Selama ini perdagangan internasional bonsai hanya dilakukan antar individu penggiat dan penggemar bonsai saja, sehingga tidak tercatat dalam data statistik sebagai komoditas ekspor.
Padahal saat ini Indonesia masuk jajaran tiga besar negara dengan komunitas bonsai terbesar dan berkualitas, selain Jepang dan China. Potensi ekspor tanaman bonsai Indonesia cukup besar, mengingat bonsai Indonesia memiliki keunikan dan sangat diminati oleh negara-negara di Eropa.

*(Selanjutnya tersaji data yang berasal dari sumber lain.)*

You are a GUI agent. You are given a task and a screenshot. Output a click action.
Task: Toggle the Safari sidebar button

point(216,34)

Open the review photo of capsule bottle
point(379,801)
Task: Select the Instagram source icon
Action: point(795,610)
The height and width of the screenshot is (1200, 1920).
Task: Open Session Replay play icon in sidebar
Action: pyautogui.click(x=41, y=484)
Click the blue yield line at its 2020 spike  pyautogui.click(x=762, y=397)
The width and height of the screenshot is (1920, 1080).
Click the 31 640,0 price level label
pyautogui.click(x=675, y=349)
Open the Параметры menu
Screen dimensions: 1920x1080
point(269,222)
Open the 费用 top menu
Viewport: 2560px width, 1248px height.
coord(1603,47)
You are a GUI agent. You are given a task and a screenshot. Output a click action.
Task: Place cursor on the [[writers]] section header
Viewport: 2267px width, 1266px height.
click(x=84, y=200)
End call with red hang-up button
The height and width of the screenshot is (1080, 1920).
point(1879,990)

Ekspor bonsai Indonesia dimulai tahun 2010 dan terus meningkat seiring dengan permintaan negara mitra dagang dengan rata-rata ekspor per tahun berkisar antara 6.000 pohon sampai dengan 8.000 pohon. Lebih dari 80%-nya melalui Pelabuhan Tanjung Emas, Semarang.
Potensi ekspor bonsai Indonesia akan terus berkembang dan diprediksi di tahun 2018 akan menembus angka 10.000 pohon. “Masuknya bonsai sebagai komoditas ekspor tentu berdampak pada meningkatnya nilai jual bonsai tersebut. Hal ini akan memberikan manfaat yang besar bagi peningkatan pendapatan petani bonsai” tegas Banun Harpini.
Badan Karantina Pertanian terus berupaya mendukung peningkatan daya saing dan akses pasar internasional bagi komoditas ekspor Indonesia melalui pemenuhan persyaratan sanitari dan fitosanitari (SPS measures).
Saat ini kerjasama dengan negara mitra dagang telah menggunakan pertukaran ‘Electronic services’ (E-Cert SPS). Belanda merupakan negara pertama yang telah menerapkan pertukaran ‘Elektronic Phytosanitary Certificate’ (e-phyto) yang akan diikuti dengan New Zealand, Australia dan Amerika Serikat.
Kebijakan Badan Karantina Pertanian dalam pelayanan ekspor komoditas pertanian berorientasi pada penerapan sertifikasi fitosanitari yang efektif, efisien dan akseptabel sehingga dapat menekan tingkat ketidaksesuaian (non-compliance) oleh negara mitra dagang.
Kebijakan tersebut dijabarkan melalui pendekatan kesisteman (in-line inspection) dalam pengelolaan risiko (approach control system on risk management) dengan penerapan mitigasi terbawanya organisme pengganggu tumbuhan dan kontaminasi cemaran berbahaya sejak di sentra produksi (on-farm) sampai dengan pengiriman dengan melibatkan para pihak yang terkait.
Program pelayanan sertifikasi ekspor berbasis ‘in-line inspection’ tentunya memerlukan sinergitas dengan perbagai pemangku kepentingan mulai dari petani/kelompok tani, instansi pemerintah daerah dan eksportir.
“Kami menyampaikan apresiasi setinggi-tingginya kepada seluruh pihak atas jalinan kerjasama dengan Petugas Karantina di BKP Semarang dalam mewujudkan penerapan pelayanan sertifikasi ekspor berbasis ‘in-line inspection’,” tandas Banun.